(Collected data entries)
········

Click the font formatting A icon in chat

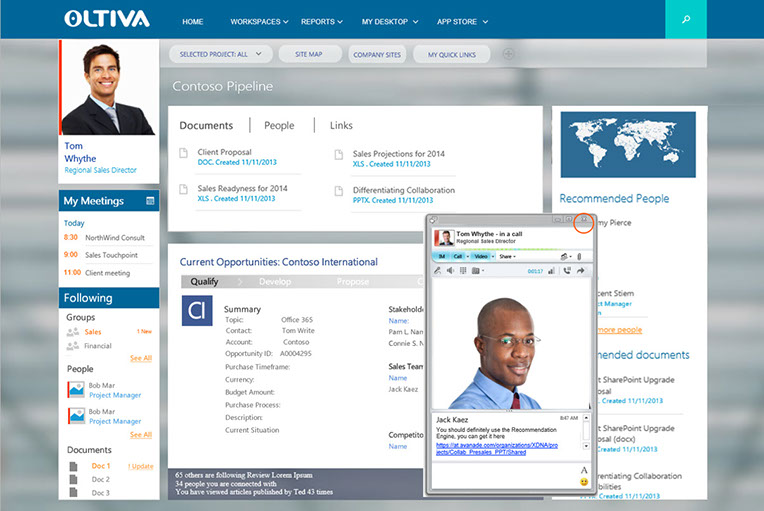tap(583, 469)
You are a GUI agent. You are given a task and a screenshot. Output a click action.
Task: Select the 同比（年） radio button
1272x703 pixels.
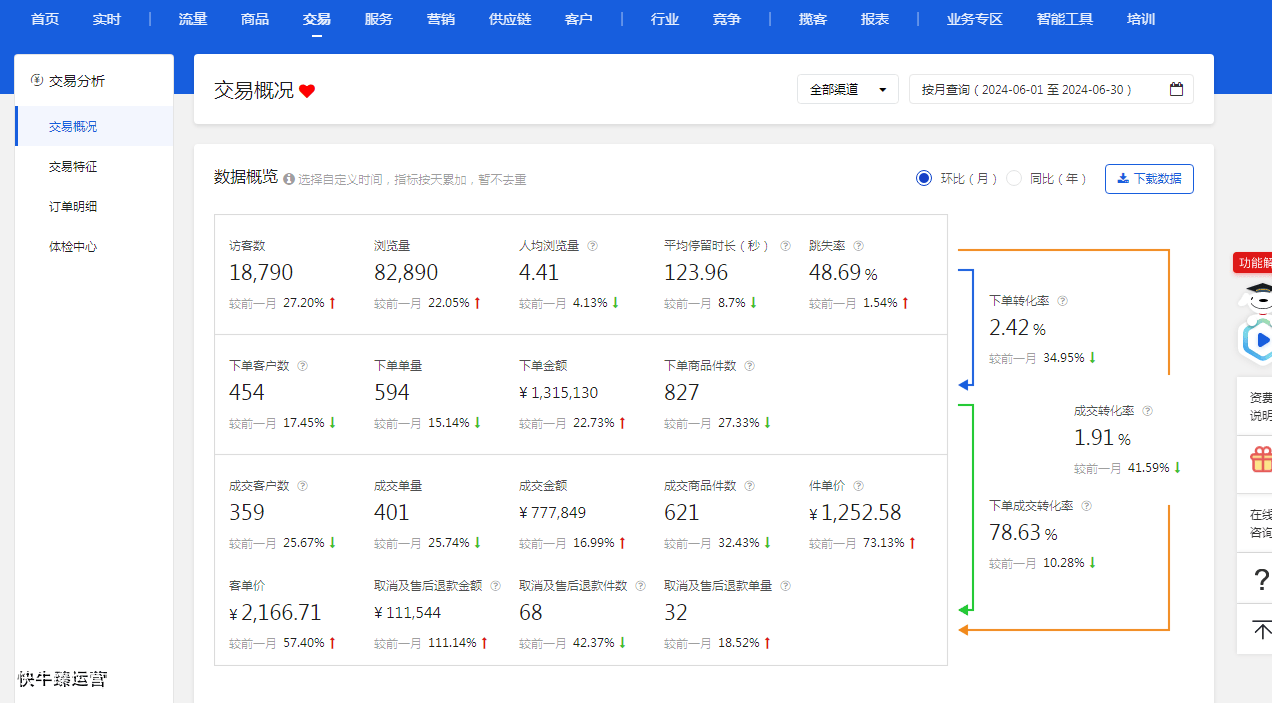coord(1013,178)
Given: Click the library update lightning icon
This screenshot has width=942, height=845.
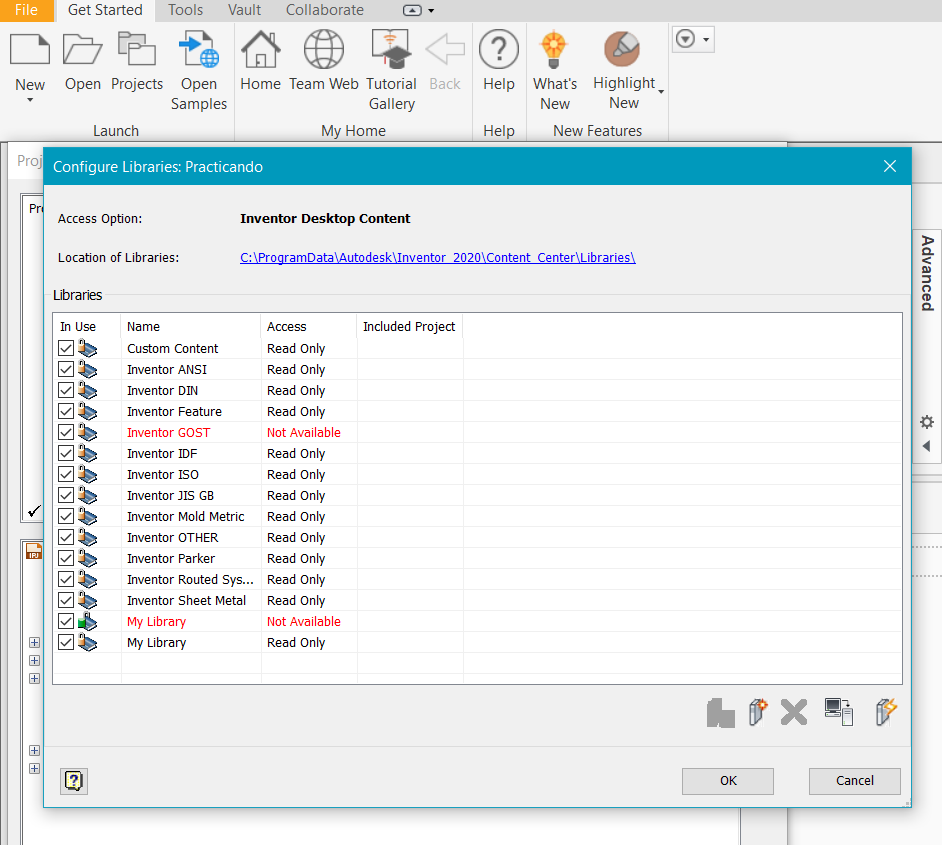Looking at the screenshot, I should [x=886, y=712].
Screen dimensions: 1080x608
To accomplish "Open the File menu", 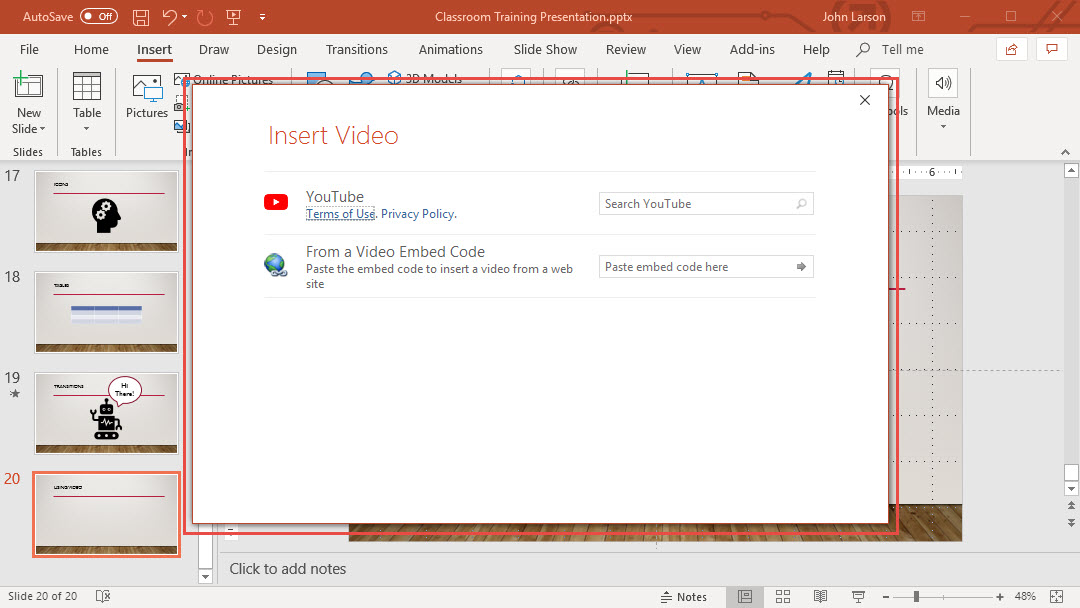I will [x=29, y=49].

········

■ **REQUIREMENT**
Every line from the top of the records above to the line with "Screen dimensions: 1080x608", inclusive, should be duplicated exactly, minus the pictures.

■ **RESULT**
Click the font formatting A icon in chat

tap(583, 469)
You are a GUI agent. You are given a task and a screenshot. Output a click action.
Task: Select the 同比（年） radio button
1272x703 pixels.
coord(1013,178)
Given: Click the library update lightning icon
This screenshot has width=942, height=845.
Looking at the screenshot, I should [x=886, y=712].
Screen dimensions: 1080x608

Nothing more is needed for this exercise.